_Listed entries_
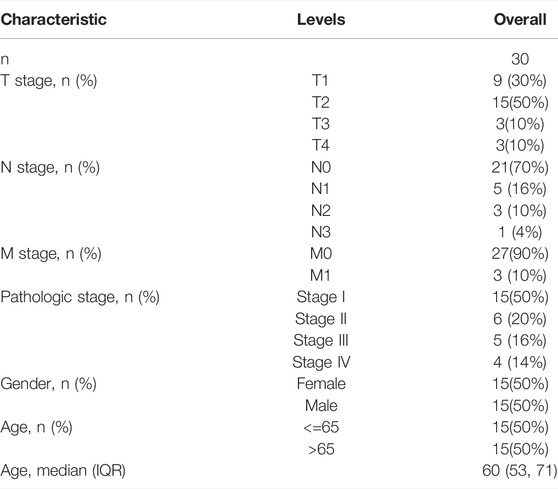This screenshot has width=558, height=489.
Task: Click the Characteristic column header
Action: (53, 20)
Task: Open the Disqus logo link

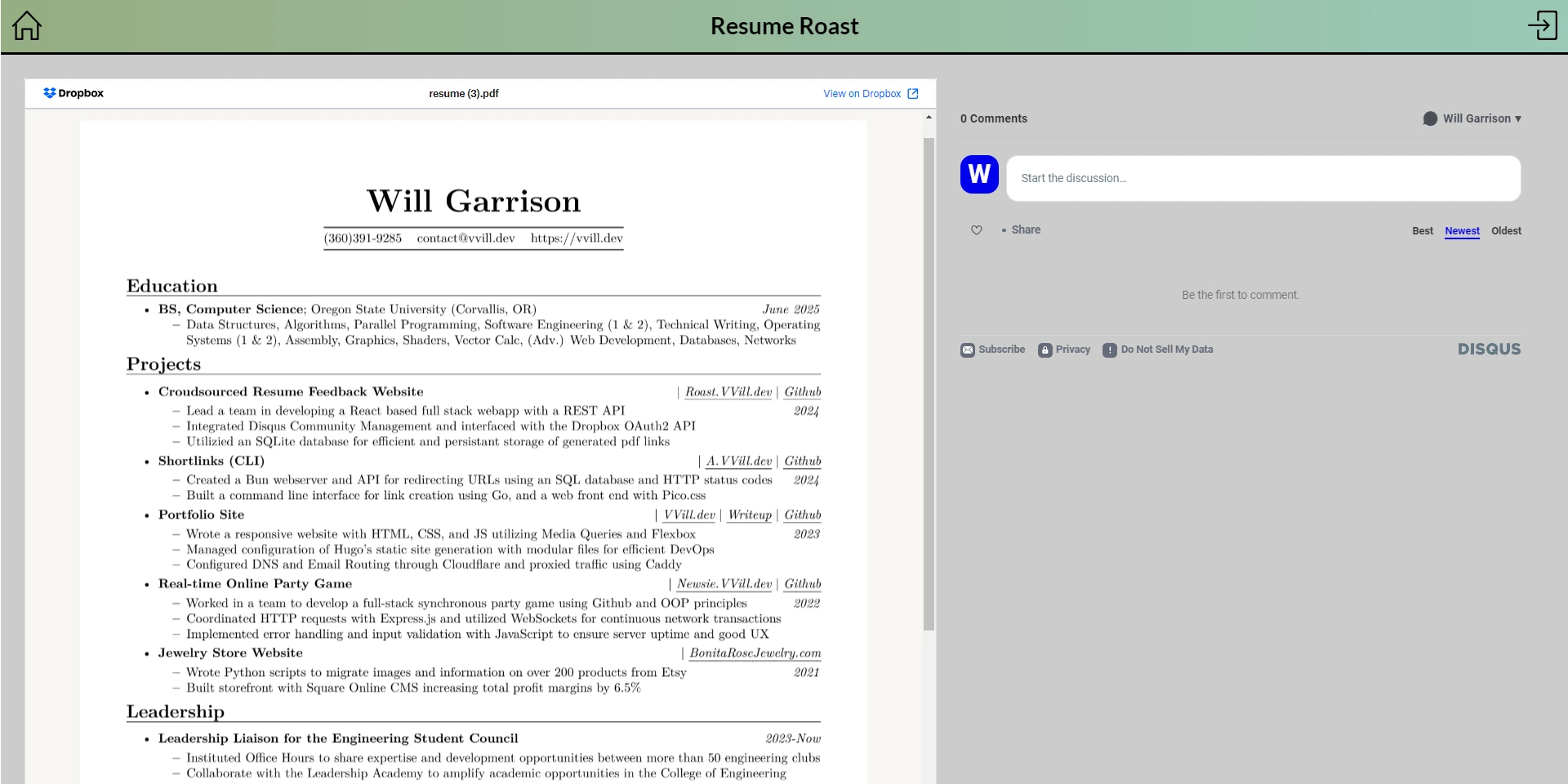Action: (1489, 350)
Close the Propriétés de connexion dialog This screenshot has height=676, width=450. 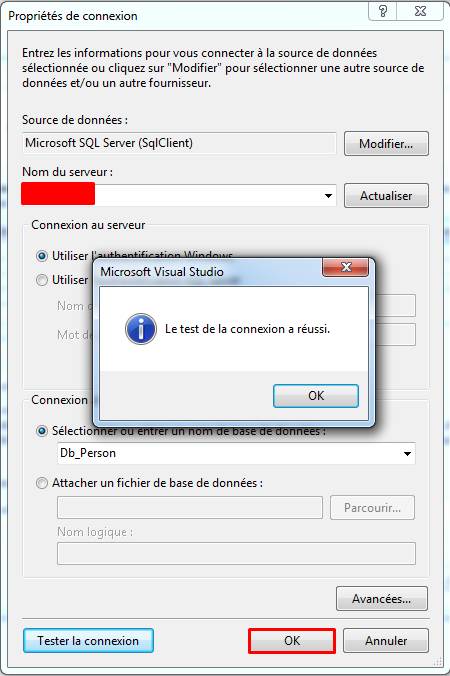[420, 11]
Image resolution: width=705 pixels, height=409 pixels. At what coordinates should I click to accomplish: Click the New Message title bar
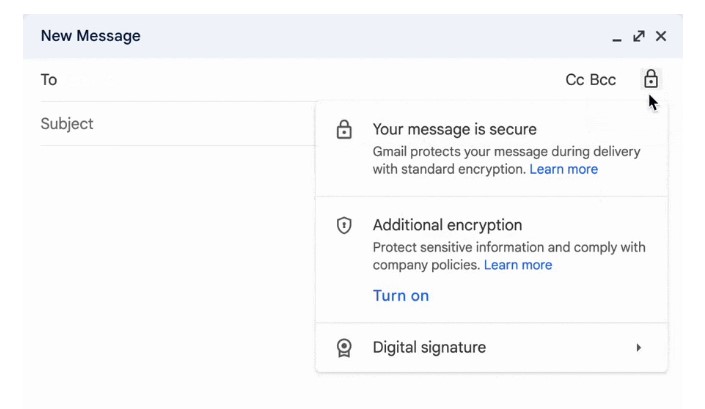pyautogui.click(x=300, y=36)
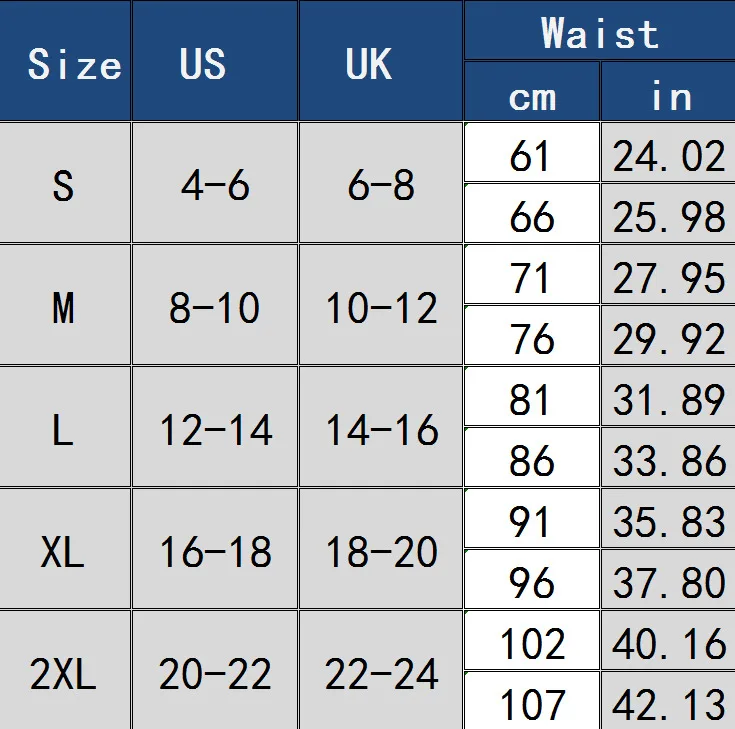Viewport: 735px width, 729px height.
Task: Select the 37.80 inch waist cell
Action: pos(668,582)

_Task to carry out_
Starting at the line where "Image resolution: width=705" appears, restate every line through the end of the records above exactly, but omit the pictures.

_Task result_
Image resolution: width=705 pixels, height=409 pixels. At what coordinates should I click to accomplish: Click the New Message title bar
pyautogui.click(x=300, y=36)
Viewport: 735px width, 729px height.
Task: Select the 37.80 inch waist cell
Action: pos(668,582)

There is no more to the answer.